#### [GIVEN PROBLEM]
Set down the passage in the Tinder architecture post below, starting with "So he was sad." and going on through "nearby users efficiently.".

#### [EXCERPTED PASSAGE]
* START *
How Tinder Scaled to 1.6 Billion Swipes per Day
#40: Break Into Tinder Architecture (7 minutes)
Get the powerful template to approach system design for FREE on newsletter sign-up:
This post outlines Tinder architecture. If you want to learn more, scroll to the bottom and find the references.
Share this post with somebody who wants to study system design & I'll send you some rewards for the referrals.
Once upon a time, there lived a student named Kenji in Okinawa, Japan.
He’s moving to Australia for higher studies.
But one day his girlfriend breaks up with him.
So he was sad.
He hears about a platform to connect people called Tinder.
Although an introvert, he decides to try it.
Tinder Architecture
Here’s a simplified version of Tinder architecture:
Chapter 1: Get Over the Breakup
Kenji creates a Tinder profile and adds extra information.
They store the user information in a key-value database like Amazon DynamoDB. And use Dynamo Streams to push out changes on a table to different places automatically.
Also the user information gets added to the message queue to update the location index. They use the location index to find nearby users efficiently.
They provide public APIs through an API Gateway. That means it acts as a central entry point for user requests to the infrastructure. And handles user authorization and security rules.
* END *
#### [DATASET EXTRACT]
* START *
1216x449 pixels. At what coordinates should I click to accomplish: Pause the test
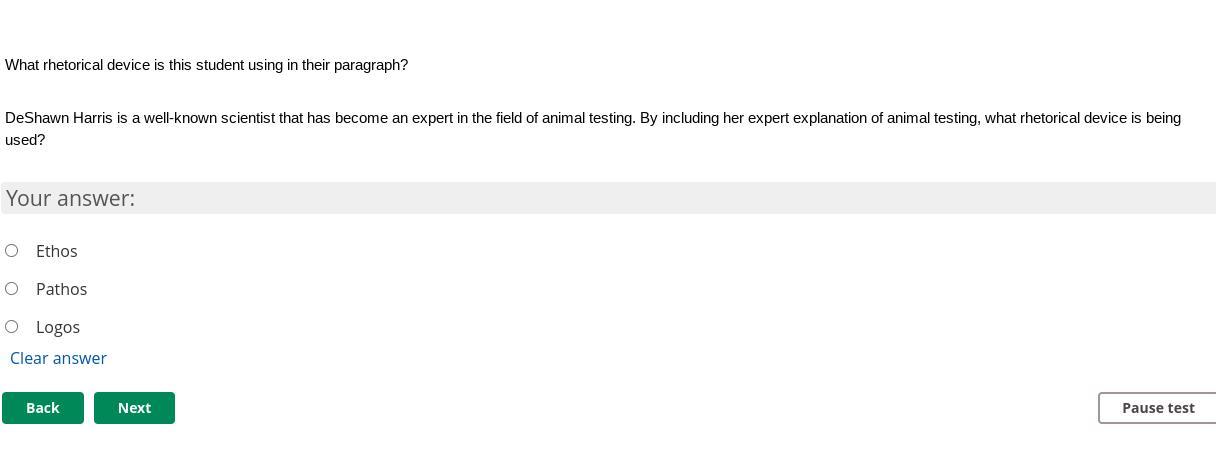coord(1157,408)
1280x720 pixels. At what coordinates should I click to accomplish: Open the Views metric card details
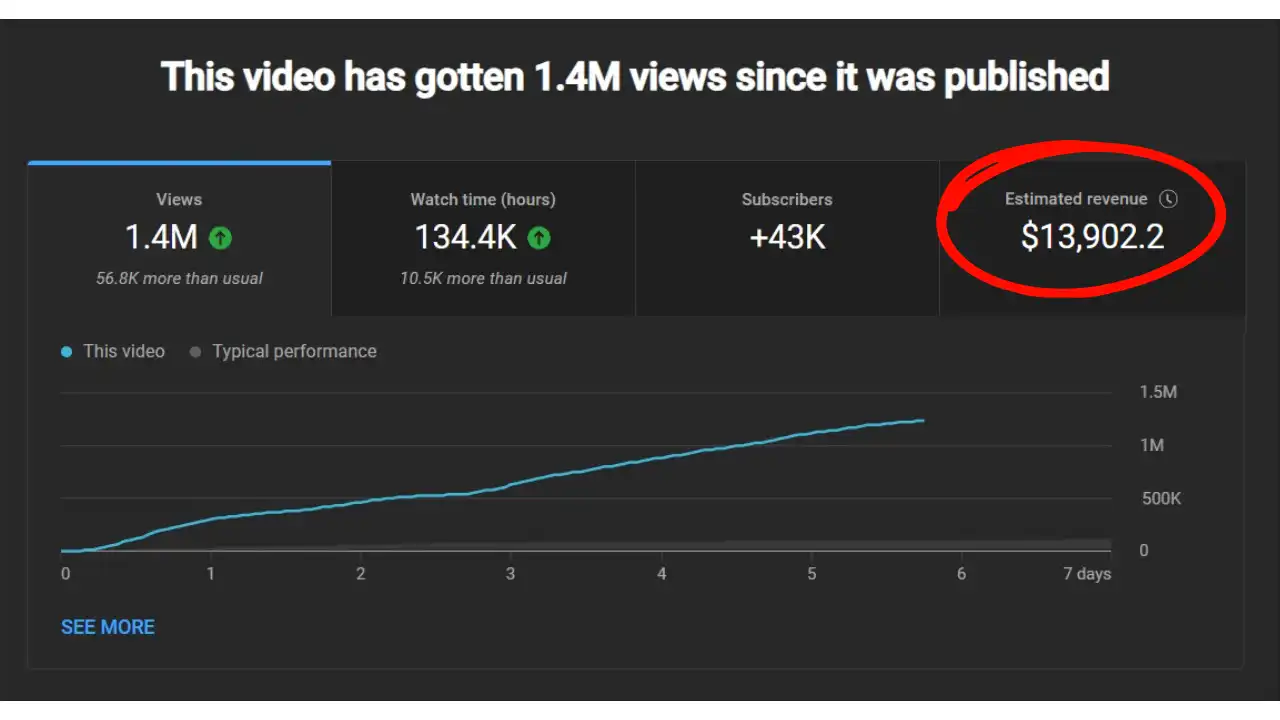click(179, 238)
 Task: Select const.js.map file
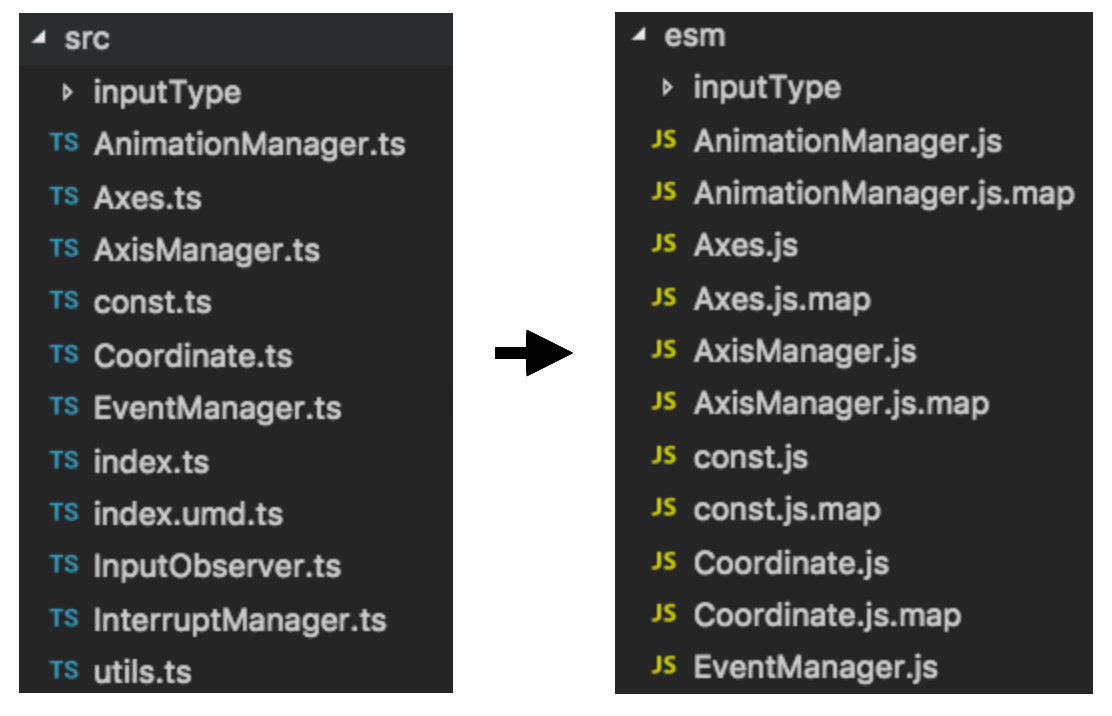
* END *
#### [COMPLETED EXERCISE]
So he was sad.
He hears about a platform to connect people called Tinder.
Although an introvert, he decides to try it.
Tinder Architecture
Here’s a simplified version of Tinder architecture:
Chapter 1: Get Over the Breakup
Kenji creates a Tinder profile and adds extra information.
They store the user information in a key-value database like Amazon DynamoDB. And use Dynamo Streams to push out changes on a table to different places automatically.
Also the user information gets added to the message queue to update the location index. They use the location index to find nearby users efficiently.